À Abidjan, les gens n'en retiennent que la vague réputation d'une population versée dans les pratiques «maraboutiques». Certaines personnes prêtent volontiers à ceux qui viennent de Bondoukou des pouvoirs occultes que bien entendu ils ne possèdent pas.
Mais il n'y a pas de fumée sans feu. Les «dioulas» de «Bondoukou-ville» sont des musulmans et, dans la mentalité de beaucoup, qui dit musulmans dit «marabouts», autrement dit «voyants». C'est abusif, mais c'est ainsi. Qu'est-ce en réalité que le fameux «maraboutage» ? Seul le naïf s'imagine qu'il existe des hommes capables de commercer avec des puissances cachées, et que, par leur intermédiaire, on peut obtenir les faveurs de ces puissances, ou se placer sous leur protection.
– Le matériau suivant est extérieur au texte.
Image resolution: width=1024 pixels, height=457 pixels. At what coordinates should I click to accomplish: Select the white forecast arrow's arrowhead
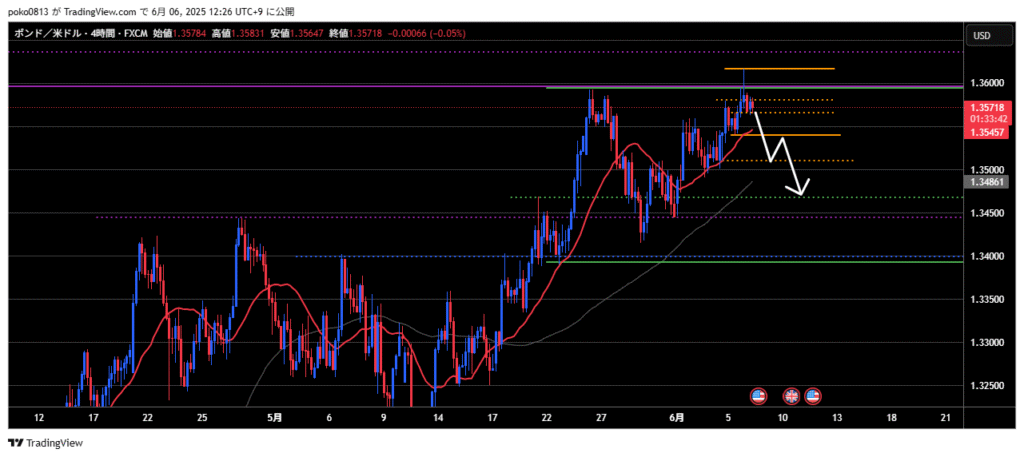pyautogui.click(x=799, y=189)
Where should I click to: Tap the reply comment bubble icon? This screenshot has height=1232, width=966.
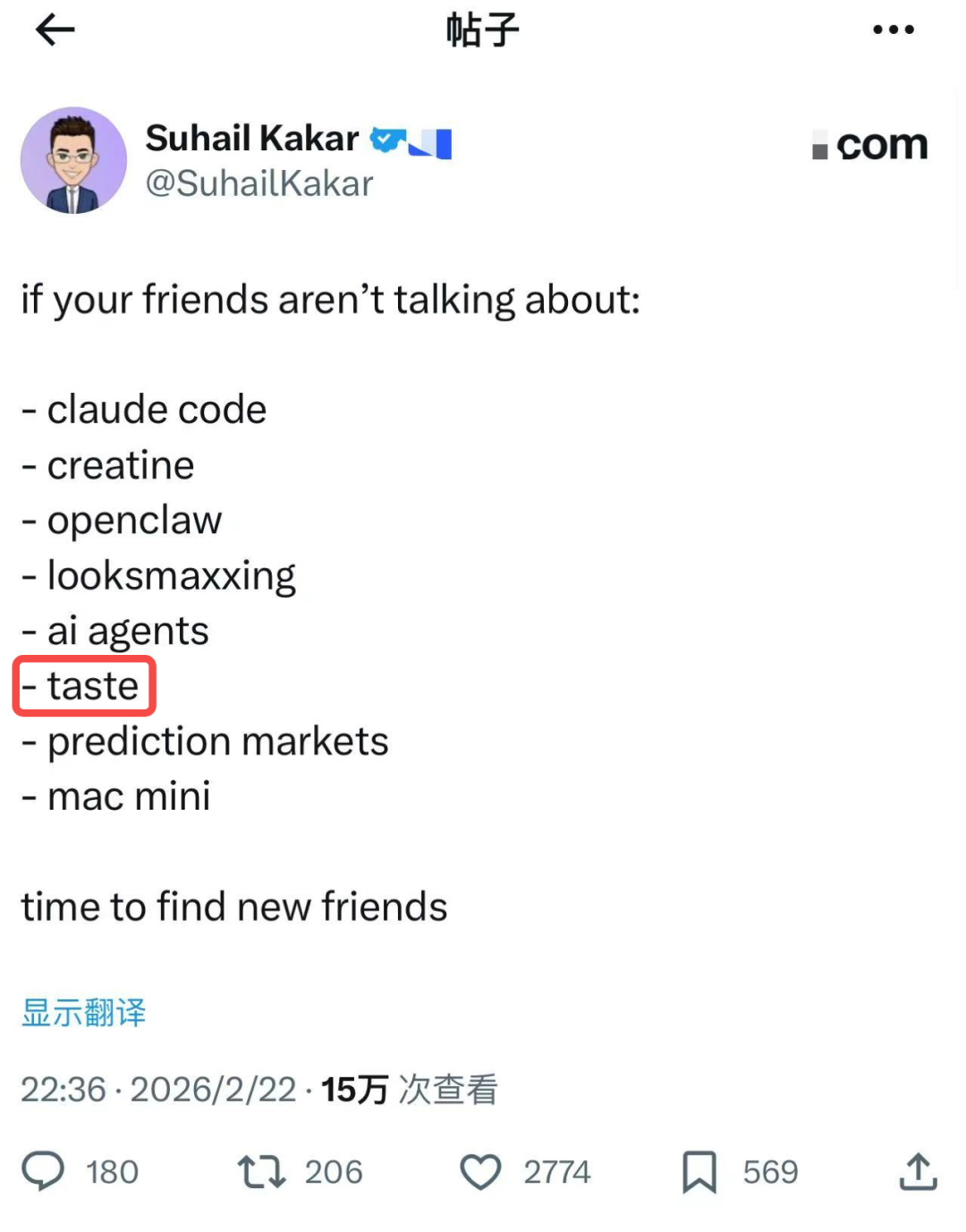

En fait, les marabouts ne sont que des individus plus intelligents que les autres, et qui exploitent leur crédibilité et leur bêtise.
Si donc le «dioula» de Bondoukou passe pour être le marabout par excellence, c'est qu'il est remarquablement intelligent. L'auteur du livre célèbre «le Noir de Bondoukou» le constatait déjà à la fin du XIXᵉ siècle. Nous reviendrons tout à l'heure sur le portrait de cette population.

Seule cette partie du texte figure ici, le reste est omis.